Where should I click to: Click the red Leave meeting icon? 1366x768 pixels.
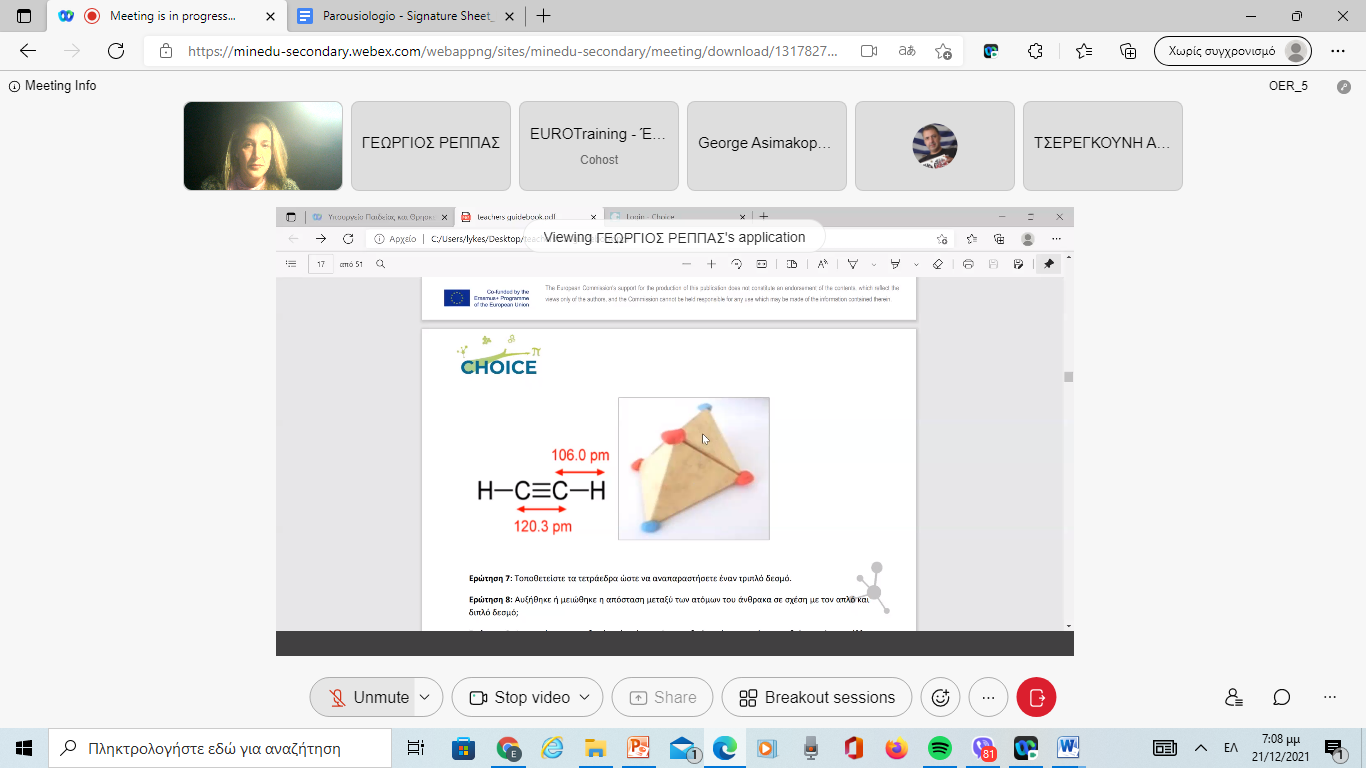(x=1036, y=697)
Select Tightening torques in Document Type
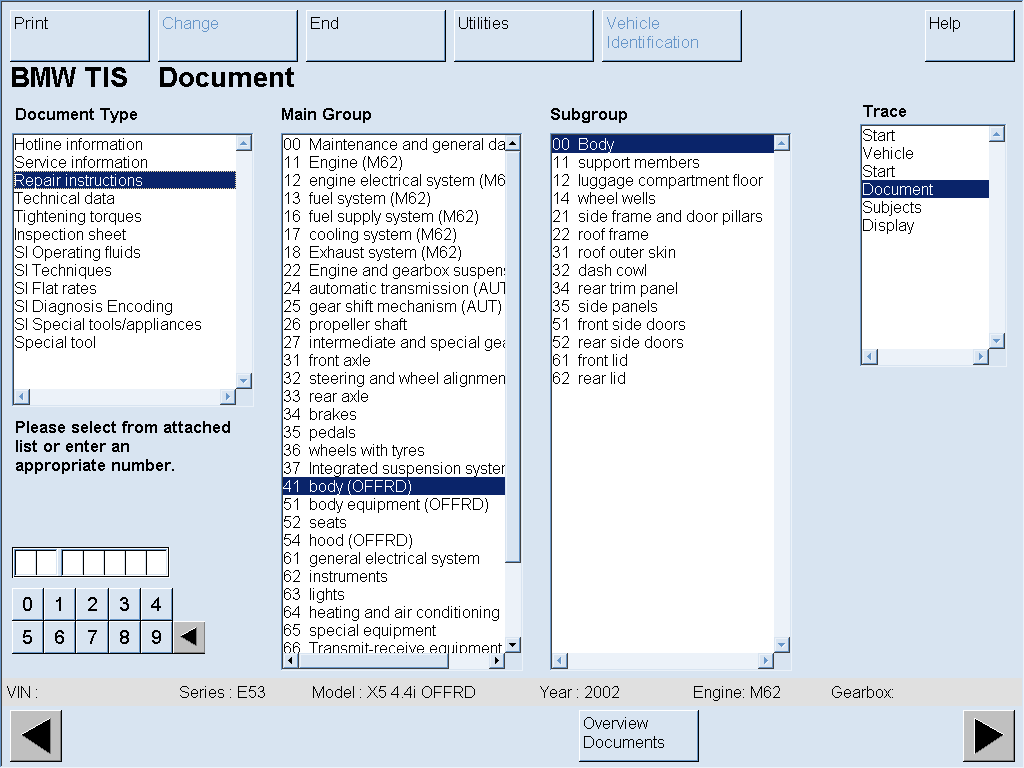This screenshot has height=768, width=1024. pyautogui.click(x=78, y=216)
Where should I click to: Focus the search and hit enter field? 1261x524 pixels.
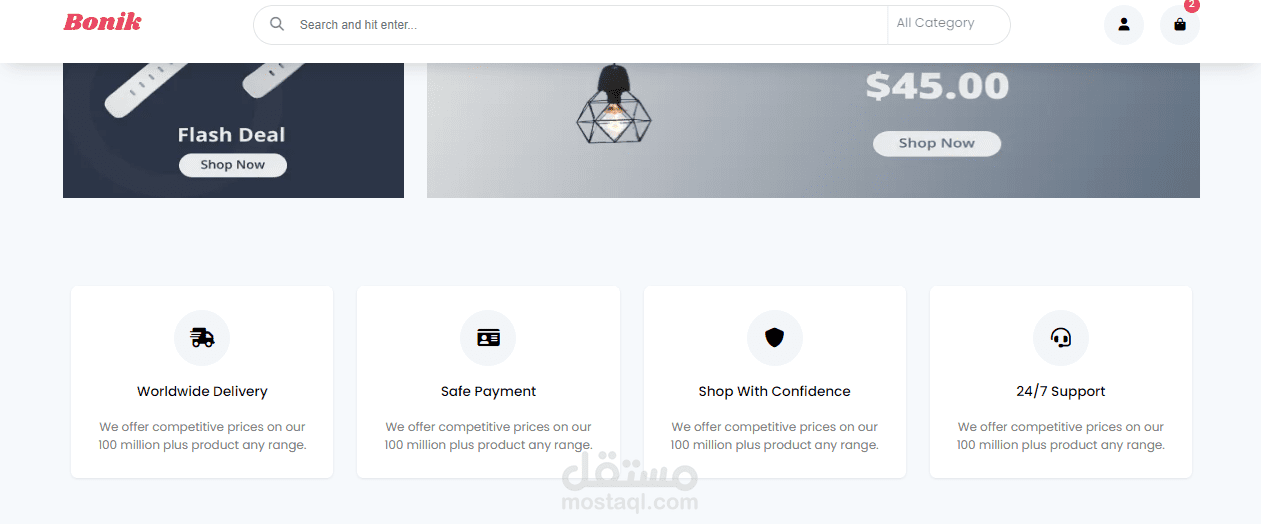590,24
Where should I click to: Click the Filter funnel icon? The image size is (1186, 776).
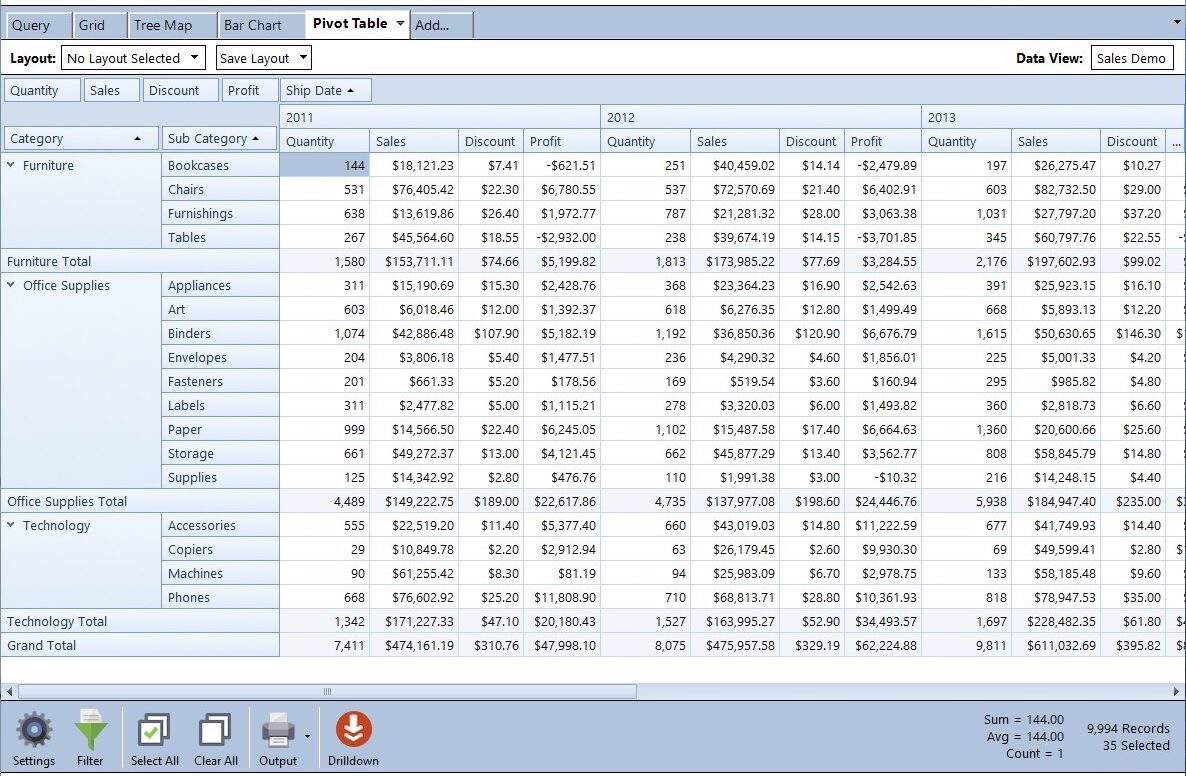click(90, 731)
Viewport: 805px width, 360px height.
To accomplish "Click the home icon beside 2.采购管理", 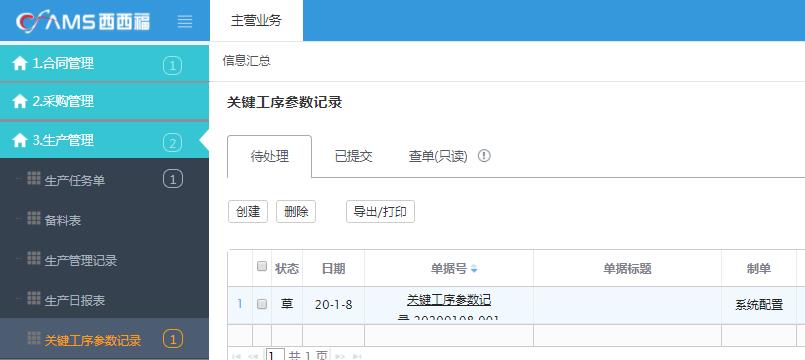I will (x=20, y=102).
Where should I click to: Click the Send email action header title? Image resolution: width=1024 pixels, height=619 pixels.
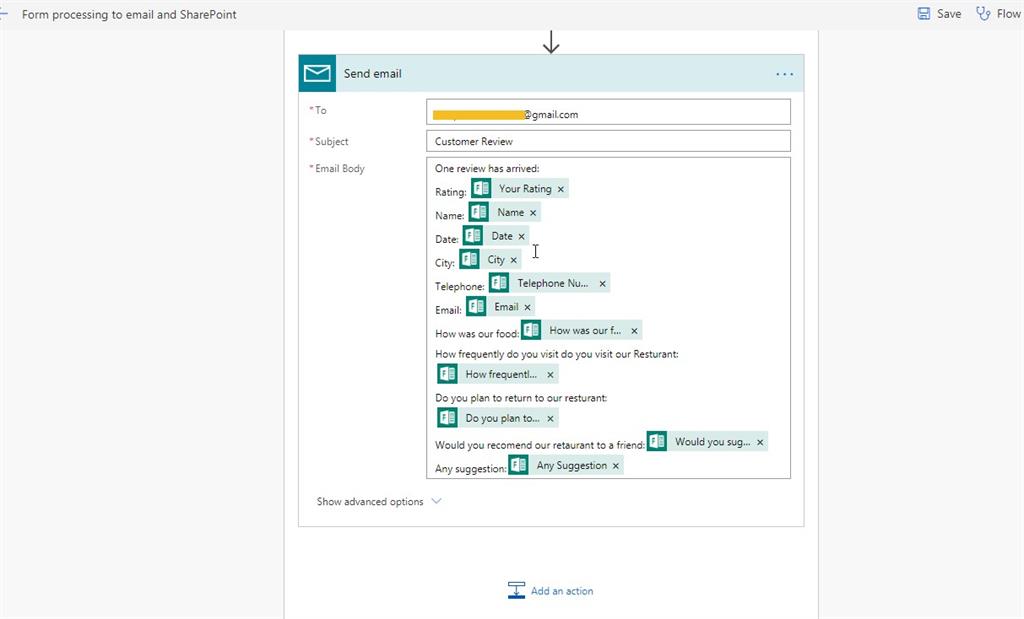(373, 74)
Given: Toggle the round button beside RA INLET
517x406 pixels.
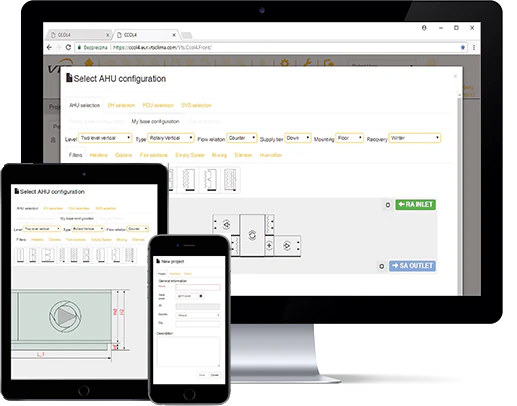Looking at the screenshot, I should [x=388, y=205].
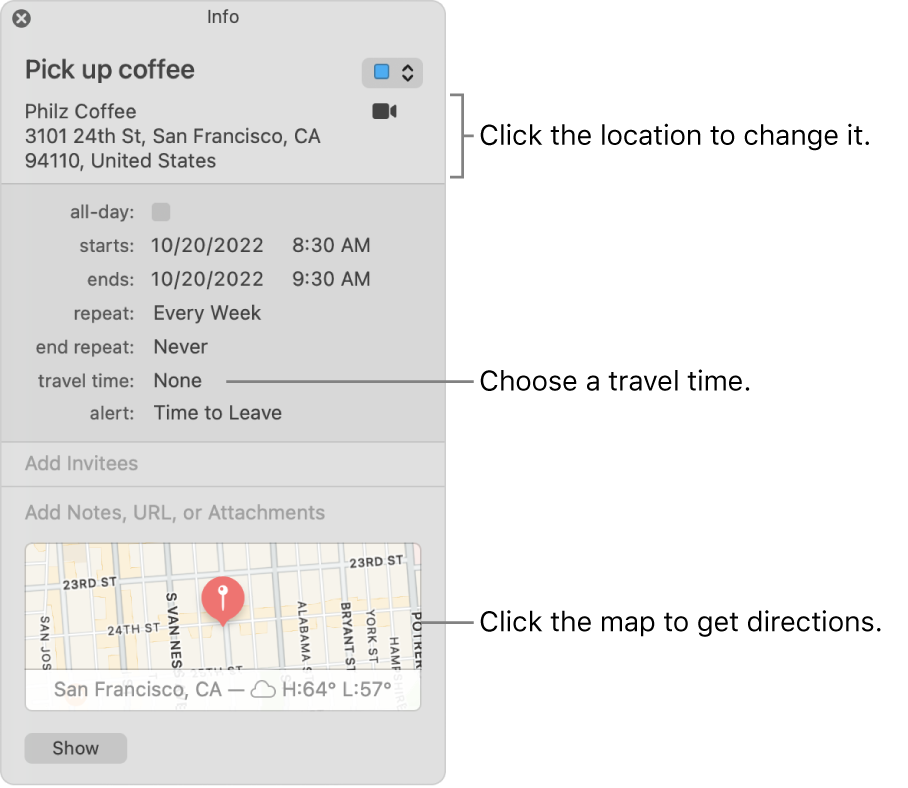This screenshot has height=788, width=908.
Task: Click the start time 8:30 AM
Action: point(330,245)
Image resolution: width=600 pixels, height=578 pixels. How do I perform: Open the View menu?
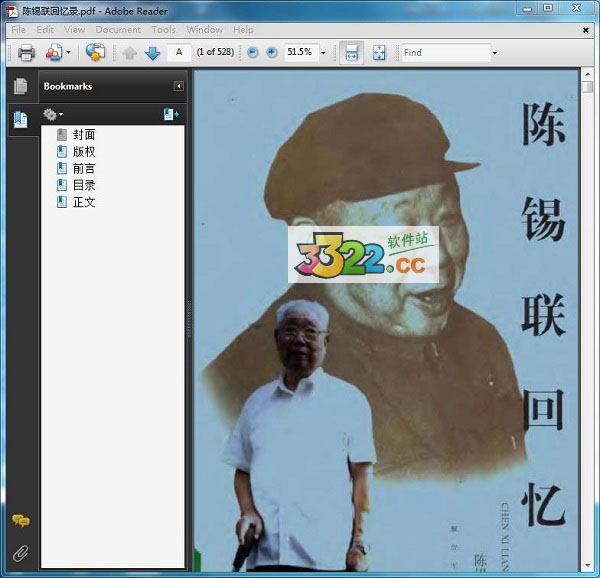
============
▸ **Action item**:
Beginning with the line that contains "Where should I click to: Click the Send" and ending with the final line of the entries, every line must be copied exactly; the pictures must not.

▸ **Written answer**:
Where should I click to: Click the Send email action header title? Image resolution: width=1024 pixels, height=619 pixels.
(373, 74)
Given: Toggle the round button beside RA INLET
517x406 pixels.
Looking at the screenshot, I should [x=388, y=205].
This screenshot has height=788, width=908.
Task: Click the start time 8:30 AM
Action: point(330,245)
Image resolution: width=600 pixels, height=578 pixels. How do I perform: Open the View menu?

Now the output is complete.